The novel, Verble’s third, is a wildly entertaining but also compassionate examination of the treatment of those on the margins of society in early 20th-century America, a time when the tenets of a humanistic progressivism were all too slowly supplanting long-held beliefs about race and gender.

In her other novels, “Maud’s Line” (Houghton Mifflin Harcourt, 2015), “Cherokee America” (Houghton Mifflin Harcourt, 2019) and “Stealing: A Novel” (Mariner Books, 2023), Verble does not shy away from offering entertaining narratives and characters alongside unsparingly realistic narratives about the displacement, violence and marginalization of Native Americans in the United States in the late 19th and early 20th centuries.

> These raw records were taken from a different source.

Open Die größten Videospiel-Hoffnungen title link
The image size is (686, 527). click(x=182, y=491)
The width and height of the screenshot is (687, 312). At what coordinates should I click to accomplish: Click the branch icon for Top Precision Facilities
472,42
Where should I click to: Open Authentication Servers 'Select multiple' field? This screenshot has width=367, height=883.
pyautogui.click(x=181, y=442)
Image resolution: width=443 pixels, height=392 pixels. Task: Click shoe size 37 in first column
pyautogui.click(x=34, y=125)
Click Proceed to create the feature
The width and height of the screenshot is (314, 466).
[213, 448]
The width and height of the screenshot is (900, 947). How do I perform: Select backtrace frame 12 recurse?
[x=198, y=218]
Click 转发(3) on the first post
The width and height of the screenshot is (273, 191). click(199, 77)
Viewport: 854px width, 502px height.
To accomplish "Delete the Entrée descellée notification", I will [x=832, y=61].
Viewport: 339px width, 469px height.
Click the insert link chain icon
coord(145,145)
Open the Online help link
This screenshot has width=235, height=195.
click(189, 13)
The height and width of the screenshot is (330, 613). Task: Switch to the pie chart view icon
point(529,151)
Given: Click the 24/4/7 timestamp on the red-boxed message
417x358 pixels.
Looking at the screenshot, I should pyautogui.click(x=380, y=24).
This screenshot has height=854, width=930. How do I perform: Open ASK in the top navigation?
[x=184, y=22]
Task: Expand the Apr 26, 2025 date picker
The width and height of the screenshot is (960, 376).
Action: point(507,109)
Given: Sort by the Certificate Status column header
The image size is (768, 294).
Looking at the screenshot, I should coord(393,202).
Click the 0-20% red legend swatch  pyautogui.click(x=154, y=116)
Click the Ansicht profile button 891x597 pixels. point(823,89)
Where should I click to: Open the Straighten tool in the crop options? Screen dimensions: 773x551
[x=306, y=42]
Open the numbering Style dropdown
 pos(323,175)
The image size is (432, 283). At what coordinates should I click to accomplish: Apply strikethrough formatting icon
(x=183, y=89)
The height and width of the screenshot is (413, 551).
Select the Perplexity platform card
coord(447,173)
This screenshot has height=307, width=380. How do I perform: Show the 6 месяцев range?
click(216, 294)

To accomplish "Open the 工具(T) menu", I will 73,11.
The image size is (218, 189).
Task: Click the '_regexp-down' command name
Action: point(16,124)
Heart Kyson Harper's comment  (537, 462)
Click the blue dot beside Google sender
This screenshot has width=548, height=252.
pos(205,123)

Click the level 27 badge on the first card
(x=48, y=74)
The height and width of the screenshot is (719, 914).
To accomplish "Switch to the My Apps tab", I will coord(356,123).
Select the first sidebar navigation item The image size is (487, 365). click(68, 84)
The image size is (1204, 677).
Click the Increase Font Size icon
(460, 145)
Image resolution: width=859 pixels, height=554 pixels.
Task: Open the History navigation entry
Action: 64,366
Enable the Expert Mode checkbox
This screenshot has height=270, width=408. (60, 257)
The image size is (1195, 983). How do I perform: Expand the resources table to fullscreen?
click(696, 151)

Verble herself is a registered member of the Cherokee Nation, and each book asks one overarching question: What is it like to be a member of a nation of people, with immense territory and a complex and advanced civilization, and have all of that stripped away by an often violent, racist and land-greedy government?

"Maud's Line"
"Maud's Line"

“Maud’s Line” sketches out the loneliness and depravation experienced by one young Cherokee woman living in territorial Oklahoma in the early 1900s. But Verble’s first novel is also a love letter to the strength of family, with Maud herself a model of hope and resilience. Maud’s mother felt that, in the end, families would “do whatever had to be done. She’d often said that none of them would be alive if their old folks had given up on the trail.”

"Cherokee America"
"Cherokee America"

Verble’s second book, “Cherokee America,” examines the conflicts that occurred between settlers and Cherokees in territorial Oklahoma, conflicts mediated by an untrustworthy federal government in the late 19th century. Broken treaties and forgotten promises served as actual policy, and land was continually stripped from the Cherokee Nation after they were “resettled” in Oklahoma’s bleak plains. Most were eventually coerced to live on even bleaker Indian reservations.

"Stealing"
"Stealing"

The latest novel, “Stealing,” is even starker, recounting the removal of a Cherokee child from his family who is subsequently sent to a Christian boarding school. This was a tragedy that befell thousands of Native children in America for over 100 years, and many communities are still grappling with that legacy today. Organizations such as the National Native American Boarding School Healing Coalition are attempting to heal the deep wounds and generational trauma caused.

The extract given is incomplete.